Les journalistes dénoncent une mainmise d'Ennahda sur tous les médias... (DR)

Tunisie: levée de boucliers des journalistes contre la caporalisation de la presse et la chasse aux sorcières

Un vent de révolte souffle dans le monde de la presse tunisienne en réaction aux pratiques des islamistes au pouvoir qui organisent une mainmise sur tous les médias, exercent la censure et entretiennent une campagne de dénigrement des journalistes.

Sous prétexte de nettoyer la presse des restes de l’ancien régime, Ennahda installe ses hommes à la tête des grands médias et tente de soumettre les journalistes qui protestent et ne veulent pas rentrer dans les rangs.

Ennahda peine «à rompre avec les pratiques de l'ancien régime qui avait fait des medias publics des canaux de propagande et de manipulation», explique au journal Le Figaro Kamel Labidi, président de l'Instance nationale pour la réforme de l'information et de la communication (INRIC).

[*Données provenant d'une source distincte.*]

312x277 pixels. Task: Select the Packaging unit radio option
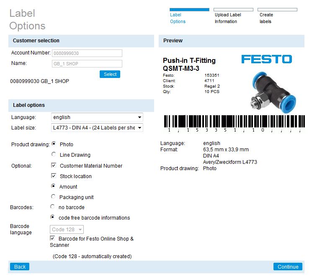[53, 197]
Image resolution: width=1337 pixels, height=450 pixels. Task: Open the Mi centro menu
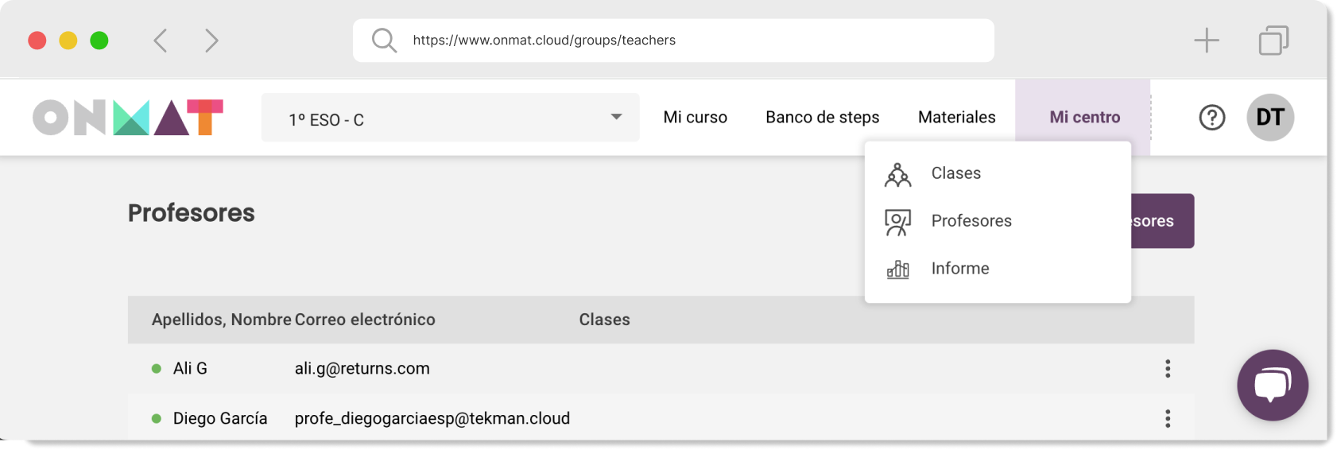click(1084, 118)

Selon lui, «le gouvernement, obnubilé par les prochaines élections (prévues en juin prochain), tourne le dos aux réformes et s'immisce dans les rédactions en s'appuyant sur des gens qui ont fait jadis leurs preuves en matière de docilité».

Ennahda s’est ainsi empressé de placer un fidèle à la tête de Dar Assabah, qui fut propriété de Sakher El Matri, gendre de l'ex-président Ben Ali, avant d'être saisie par l'État, et qui publie deux quotidiens: Assabah (arabophone) et Le Temps (francophone).

Ancien commissaire de police aux ordres d’Ennada…

Les journalistes de ces organes qui protestent contre la désignation d’un nouveau PDG, Lotfi Touati, ancien commissaire impliqué par le passé dans une affaire de corruption et qu’ils soupçonnent fort de «prendre ses ordres auprès du gouvernement», voient un jour la police débarquer pour disperser un sit-in en réaction aux pratiques du nouveau boss.

La télévision nationale, l’agence officielle TAP ainsi que le quotidien La Presse, le plus fort tirage francophone, sont désormais dirigés d’une main de fer par des «mercenaires», dénoncent-t-on.

Radio-Tunis International est placée sous l’autorité «d’un simple technicien», dit-on, très proche d’Ennahda. Après son installation, ce dernier a rayé des programmes "Chocolat chaud et Café noir", deux émissions matinales «qui rebondissaient sur l'actualité politique, sociale et culturelle, sur un tempo jugé un peu trop critique», explique Le Figaro. Les animatrices Najoua Zouhair et Nedia Haddaoui, ont été suspendues dans la foulée pour avoir contesté la mesure.

«Il est inadmissible qu'on réutilise des personnalités qui ont supervisé la censure et la désinformation sous Ben Ali», dénonce Kamel Labidi. Ce dont se défend le gouvernement qui affirme que l'objectif est de les «assainir (les médias) en écartant les symboles de l'ancien régime». Non sans reconnaître cependant, par la voix du chef de la diplomatie, la volonté de ne pas «laisser certains médias se transformer en tribunes d'opposition à l'action du gouvernement».